Des espoirs pour les mois à venir
Vincent Poudevigne, lors de la bourse maritime agricole du Port Atlantique maintient que les «destinations traditionnelles» demeurent : pourtour méditerranéen et Afrique de l’Ouest, même si le commerce intra-communautaire perdure : «les pays-tiers représentent une large part de nos chargements.» il poursuit, à la veille de la récolte 2018 : «le stock de report dans l’hinterland de La Pallice au regard des cultures sur pied actuellement, mais surtout avec les engagements des organismes stockeurs-exportateurs donne une bonne perspective pour l’activité de la SICA sur juillet et août. » Le doublement de la capacité d’acheminement des graines, via le tout neuf grainoduc, entre les silos et les bateaux va se doter d’une meilleure logistique entre camions déchargés et retour «à plein» entre engrais et vracs agricoles. Il n’en reste pas moins que la SICA Atlantique équilibre ses comptes une fois consolidés avec les très bons résultats de sa myriade de filiales qui exportent ou importent des engrais, des vracs. Selon Jean-François Lépy, c’est la qualité des blés de l’hinterland des ports charentais qui a permis de «passer sur certains marchés» sur cette campagne. Les chargements erratiques de cette dernière sont dus aux marchés de la Mer noire. 1,7 Mt ont ainsi transités dans les nouveaux (et anciens) silos portuaires de Soufflet.
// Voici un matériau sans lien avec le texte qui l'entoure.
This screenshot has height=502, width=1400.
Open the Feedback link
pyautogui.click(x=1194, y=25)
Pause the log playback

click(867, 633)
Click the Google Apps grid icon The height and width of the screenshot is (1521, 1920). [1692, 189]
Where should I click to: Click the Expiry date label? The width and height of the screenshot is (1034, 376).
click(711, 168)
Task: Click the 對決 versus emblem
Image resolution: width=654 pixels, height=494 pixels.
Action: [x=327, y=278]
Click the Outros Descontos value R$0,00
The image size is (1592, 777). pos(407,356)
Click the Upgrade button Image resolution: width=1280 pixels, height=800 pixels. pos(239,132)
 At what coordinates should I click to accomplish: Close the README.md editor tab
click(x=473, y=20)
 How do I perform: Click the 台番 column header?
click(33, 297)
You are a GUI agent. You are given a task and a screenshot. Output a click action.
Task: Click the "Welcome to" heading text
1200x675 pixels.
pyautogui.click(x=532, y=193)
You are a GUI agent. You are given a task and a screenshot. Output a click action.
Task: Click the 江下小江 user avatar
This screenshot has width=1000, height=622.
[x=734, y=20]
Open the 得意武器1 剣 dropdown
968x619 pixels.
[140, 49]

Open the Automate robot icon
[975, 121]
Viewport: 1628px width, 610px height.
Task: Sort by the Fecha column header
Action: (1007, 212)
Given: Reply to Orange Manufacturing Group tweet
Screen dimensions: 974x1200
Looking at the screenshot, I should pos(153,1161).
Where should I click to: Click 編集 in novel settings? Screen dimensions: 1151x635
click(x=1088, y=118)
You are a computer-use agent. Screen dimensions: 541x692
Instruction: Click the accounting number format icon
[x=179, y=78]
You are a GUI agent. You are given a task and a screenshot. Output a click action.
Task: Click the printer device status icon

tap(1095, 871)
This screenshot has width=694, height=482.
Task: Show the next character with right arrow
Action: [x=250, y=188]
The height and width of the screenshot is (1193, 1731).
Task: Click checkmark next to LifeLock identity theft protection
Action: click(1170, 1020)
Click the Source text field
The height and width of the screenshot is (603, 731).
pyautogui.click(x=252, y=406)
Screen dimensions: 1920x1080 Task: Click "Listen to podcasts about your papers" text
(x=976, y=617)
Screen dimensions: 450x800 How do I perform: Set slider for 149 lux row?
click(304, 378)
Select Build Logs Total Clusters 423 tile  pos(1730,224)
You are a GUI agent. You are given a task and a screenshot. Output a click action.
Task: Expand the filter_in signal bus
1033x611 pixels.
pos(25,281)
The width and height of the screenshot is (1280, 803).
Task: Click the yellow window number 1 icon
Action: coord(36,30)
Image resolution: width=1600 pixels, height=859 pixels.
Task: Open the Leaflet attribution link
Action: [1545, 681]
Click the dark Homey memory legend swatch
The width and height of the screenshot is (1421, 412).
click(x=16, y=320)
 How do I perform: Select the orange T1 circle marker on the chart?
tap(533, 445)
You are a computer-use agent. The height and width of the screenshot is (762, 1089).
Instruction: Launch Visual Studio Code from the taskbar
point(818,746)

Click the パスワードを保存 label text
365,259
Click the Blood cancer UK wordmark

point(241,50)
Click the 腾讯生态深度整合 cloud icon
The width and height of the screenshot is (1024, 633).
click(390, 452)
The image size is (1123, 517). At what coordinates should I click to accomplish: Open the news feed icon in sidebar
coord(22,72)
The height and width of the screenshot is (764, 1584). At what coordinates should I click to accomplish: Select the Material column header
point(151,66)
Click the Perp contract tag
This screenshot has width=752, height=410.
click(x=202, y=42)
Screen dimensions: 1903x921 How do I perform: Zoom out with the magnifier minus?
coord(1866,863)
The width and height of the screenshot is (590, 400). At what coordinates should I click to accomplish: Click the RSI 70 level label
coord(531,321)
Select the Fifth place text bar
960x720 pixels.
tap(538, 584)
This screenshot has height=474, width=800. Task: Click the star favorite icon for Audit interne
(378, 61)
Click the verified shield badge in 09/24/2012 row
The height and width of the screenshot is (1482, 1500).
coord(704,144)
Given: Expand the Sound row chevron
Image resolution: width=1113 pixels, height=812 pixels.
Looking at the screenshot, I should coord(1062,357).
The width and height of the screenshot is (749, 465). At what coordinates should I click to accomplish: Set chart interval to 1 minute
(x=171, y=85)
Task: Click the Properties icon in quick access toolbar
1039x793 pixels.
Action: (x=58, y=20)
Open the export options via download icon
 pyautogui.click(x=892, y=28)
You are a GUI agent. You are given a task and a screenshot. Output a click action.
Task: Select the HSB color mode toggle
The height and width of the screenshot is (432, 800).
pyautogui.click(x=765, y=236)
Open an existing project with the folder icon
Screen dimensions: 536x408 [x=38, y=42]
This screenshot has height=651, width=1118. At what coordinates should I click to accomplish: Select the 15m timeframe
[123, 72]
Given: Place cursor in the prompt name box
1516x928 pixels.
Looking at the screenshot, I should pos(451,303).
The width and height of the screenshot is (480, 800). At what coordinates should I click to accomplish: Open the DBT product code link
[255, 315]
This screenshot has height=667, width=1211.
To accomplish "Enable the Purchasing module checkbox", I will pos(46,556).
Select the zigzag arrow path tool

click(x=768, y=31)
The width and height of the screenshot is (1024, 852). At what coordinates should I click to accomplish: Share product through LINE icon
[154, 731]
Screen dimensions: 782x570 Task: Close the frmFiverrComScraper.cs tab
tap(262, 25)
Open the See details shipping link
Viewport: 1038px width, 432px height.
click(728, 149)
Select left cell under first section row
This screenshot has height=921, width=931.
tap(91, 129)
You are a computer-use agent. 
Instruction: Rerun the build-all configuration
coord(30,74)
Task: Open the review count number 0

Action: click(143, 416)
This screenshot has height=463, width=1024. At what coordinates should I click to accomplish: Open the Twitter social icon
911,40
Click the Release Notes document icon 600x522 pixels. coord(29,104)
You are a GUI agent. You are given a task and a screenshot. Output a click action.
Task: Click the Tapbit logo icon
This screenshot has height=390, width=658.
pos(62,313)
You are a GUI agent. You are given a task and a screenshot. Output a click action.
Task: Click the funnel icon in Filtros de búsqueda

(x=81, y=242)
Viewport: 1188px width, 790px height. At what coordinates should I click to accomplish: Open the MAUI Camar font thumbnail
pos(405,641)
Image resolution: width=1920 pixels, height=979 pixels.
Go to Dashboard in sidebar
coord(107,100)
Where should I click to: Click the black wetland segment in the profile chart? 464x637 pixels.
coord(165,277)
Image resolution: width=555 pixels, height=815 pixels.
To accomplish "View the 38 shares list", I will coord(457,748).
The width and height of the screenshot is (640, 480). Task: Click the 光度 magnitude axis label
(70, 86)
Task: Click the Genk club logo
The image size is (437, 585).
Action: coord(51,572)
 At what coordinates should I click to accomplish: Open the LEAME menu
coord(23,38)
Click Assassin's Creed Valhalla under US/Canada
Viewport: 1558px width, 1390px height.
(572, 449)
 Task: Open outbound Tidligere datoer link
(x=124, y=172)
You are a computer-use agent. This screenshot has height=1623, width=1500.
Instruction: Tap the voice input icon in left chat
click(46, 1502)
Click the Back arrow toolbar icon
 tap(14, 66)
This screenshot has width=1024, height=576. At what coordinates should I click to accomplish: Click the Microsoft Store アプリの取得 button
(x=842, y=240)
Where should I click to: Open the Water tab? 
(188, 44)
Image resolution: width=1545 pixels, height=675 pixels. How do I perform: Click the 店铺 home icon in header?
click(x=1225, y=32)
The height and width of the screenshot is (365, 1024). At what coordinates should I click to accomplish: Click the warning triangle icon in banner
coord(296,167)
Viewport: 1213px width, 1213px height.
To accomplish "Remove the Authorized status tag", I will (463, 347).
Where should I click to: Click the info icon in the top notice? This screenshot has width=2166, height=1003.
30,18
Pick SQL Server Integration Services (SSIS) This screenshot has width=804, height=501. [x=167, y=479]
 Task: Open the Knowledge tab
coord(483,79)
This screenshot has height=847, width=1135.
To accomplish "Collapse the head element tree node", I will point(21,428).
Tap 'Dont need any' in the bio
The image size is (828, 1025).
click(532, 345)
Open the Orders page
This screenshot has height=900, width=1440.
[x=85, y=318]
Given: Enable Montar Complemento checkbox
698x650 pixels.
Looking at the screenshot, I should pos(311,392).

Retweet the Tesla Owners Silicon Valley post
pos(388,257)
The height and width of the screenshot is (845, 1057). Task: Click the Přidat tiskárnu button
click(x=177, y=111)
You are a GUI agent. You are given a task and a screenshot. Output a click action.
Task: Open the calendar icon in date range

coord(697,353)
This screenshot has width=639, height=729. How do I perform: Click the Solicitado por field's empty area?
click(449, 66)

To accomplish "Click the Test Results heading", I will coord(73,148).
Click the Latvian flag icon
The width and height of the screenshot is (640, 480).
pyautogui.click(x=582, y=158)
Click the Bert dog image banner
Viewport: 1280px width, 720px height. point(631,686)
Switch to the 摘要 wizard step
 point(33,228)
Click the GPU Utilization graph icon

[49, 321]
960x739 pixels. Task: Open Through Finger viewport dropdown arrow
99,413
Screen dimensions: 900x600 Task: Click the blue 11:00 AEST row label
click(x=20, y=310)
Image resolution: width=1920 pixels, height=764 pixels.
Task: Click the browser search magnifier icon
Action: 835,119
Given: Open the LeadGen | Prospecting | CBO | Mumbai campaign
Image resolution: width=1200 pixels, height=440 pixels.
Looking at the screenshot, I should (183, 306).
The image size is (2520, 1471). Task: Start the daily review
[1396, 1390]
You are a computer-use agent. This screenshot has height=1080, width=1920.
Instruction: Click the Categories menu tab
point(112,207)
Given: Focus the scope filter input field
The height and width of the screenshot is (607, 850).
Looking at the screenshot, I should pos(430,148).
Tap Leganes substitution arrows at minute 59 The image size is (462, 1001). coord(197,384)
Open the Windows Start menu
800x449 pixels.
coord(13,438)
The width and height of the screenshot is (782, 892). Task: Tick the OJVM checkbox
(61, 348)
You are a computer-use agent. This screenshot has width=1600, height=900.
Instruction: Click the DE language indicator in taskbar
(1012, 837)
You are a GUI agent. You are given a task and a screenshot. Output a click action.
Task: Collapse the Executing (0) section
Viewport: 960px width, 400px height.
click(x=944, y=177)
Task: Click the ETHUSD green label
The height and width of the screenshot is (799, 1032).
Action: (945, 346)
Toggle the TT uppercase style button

Il croît surtout à un développement des marchés vers l’Afrique de l’Ouest «pour peu que la qualité soit au rendez-vous sur la récolte 2018.»
A la mi-mai, FranceAgriMer détaillait cette fin de campagne et se rassurait d’une nouvelle parité euro-dollar. «L’évolution de la parité va dans le sens d’un effritement de l’euro face au dollar» explique Marc Zribi, chef de l’unité des grains chez FranceAgriMer. «Une différence qui paraît mince, mais qui va permettre de redonner de la compétitivité aux blés français à l’export dans les prochaines semaines». Si l’euro faiblit c’est un atout commercial face à la Russie, l’Ukraine, le Brésil ou encore l’Argentine. D’autant qu’Ukraine et Russie touchent les plafonds d’exportations. «La Russie et l’Ukraine sont en train d’atteindre leurs plafonds d’exportations» explique Rémi Haquin, président du conseil spécialisé céréales de FranceAgriMer. Au 14 mai, la Russie avait exporté 42,4 Mt de blés, orges et maïs, soit 89 % de ses capacités, dont 34,3 Mt de blé (90 % de ses capacités). L’Ukraine, quant à elle, achève aussi sa campagne à l’export : 94 % de ses capacités d’export en blé ont été expédiées (15,5 Mt), et 96 % en orge (4,3 Mt), ainsi que 77 % en maïs (14,7 Mt). Les blés de l’hinterland charentais doivent maintenant jouer la nouvelle partition, version 2018.